Award-Winning Actresses Are Now Being Forced To Make Excuses For Their Fictional Parenting Styles

Not so marvelous.

The Marvelous Mrs Maisel is a fun, beautifully acted and incredibly funny show about a woman who wants more from her life than wearing gorgeous coats and being the perfect wife and mother, and gets that “more” from becoming a successful standup comedian.

Midge Maisel is played by Rachel Brosnahan, who has won two Golden Globes, two Critics’ Choice Awards and an Emmy for the role, and is not a mother.

So, naturally, she’s being made to defend the parenting choices of her character, because apparently people have been really caught up in the whole 1950s thing while watching the show.

A random viewer responded to a tweet (from West Wing star Richard Schiff) praising the show with her own sniffy criticism: why bother making the character a mother if you’re not going to show her mothering?

https://twitter.com/froglette1969/status/1094085335355703296

Because apparently if you’re a mum, that’s the most interesting thing going on in your life, unless you’re a bad person. No exceptions.

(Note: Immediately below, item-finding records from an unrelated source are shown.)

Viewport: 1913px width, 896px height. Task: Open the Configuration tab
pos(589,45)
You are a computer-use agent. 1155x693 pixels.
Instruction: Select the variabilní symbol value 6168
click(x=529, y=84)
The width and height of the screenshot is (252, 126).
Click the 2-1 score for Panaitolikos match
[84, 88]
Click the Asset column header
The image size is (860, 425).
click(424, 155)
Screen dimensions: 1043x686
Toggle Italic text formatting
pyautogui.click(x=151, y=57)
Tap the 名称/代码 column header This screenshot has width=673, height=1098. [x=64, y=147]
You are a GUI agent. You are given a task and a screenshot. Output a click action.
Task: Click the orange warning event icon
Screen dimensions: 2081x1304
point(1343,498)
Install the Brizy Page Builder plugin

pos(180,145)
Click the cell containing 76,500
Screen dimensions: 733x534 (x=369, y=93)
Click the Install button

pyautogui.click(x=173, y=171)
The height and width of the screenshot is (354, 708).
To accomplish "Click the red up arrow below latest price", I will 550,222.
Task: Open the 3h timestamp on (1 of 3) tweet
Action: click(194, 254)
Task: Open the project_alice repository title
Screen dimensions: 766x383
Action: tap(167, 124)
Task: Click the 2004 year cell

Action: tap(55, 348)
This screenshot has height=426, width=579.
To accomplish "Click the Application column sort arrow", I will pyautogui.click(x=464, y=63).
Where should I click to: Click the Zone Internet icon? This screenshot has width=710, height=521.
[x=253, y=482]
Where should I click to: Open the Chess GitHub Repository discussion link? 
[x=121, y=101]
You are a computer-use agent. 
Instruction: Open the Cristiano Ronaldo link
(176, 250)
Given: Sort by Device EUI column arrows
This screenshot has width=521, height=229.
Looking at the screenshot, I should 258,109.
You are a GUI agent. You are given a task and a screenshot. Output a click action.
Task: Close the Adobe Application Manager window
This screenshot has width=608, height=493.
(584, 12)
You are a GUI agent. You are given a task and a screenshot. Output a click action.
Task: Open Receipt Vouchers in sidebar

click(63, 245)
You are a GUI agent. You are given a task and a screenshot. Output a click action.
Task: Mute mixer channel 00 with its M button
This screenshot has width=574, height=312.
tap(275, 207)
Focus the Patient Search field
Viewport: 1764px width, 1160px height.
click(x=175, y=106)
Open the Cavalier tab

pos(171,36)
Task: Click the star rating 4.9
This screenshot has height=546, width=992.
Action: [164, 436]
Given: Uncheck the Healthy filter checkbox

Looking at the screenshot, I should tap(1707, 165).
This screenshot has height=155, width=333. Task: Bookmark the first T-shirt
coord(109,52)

Brosnahan’s co-star Alex Borstein, who was tagged, called out the comment, and then Brosnahan herself joined in.

She even pointed out that of course Midge is being a parent as well – off screen.

But honestly, are the standards to which we hold women still so backwards that we wig out when a fictional character on TV who happens to be a mother doesn’t spend half her screen time tending to scraped knees and dirty nappies?

Just because a woman on a TV show has kids, doesn’t mean that the show needs to show her doing parent stuff just to prove that she does it.

Midge Maisel is a well-off woman in 1950s New York – if she wasn’t chasing her dream playing 1am slots in crappy clubs, she’d probably be throwing parties and being in the audience at those clubs with her crappy husband like she was before, while a nanny looked after the kids.

And whether she was changing nappies or serving canapés, it’d be a much less interesting show if it had to spend time doing that it could spend showing her actually being funny.

As one of the responses to Brosnahan’s tweet pointed out, presumably she also has to pee at certain points in her day – doesn’t mean that it’s interesting or important enough to build a scene around.

Forget whether women can have it all – apparently, even in 2019, even fictional women are open to criticism unless you show them doing it all.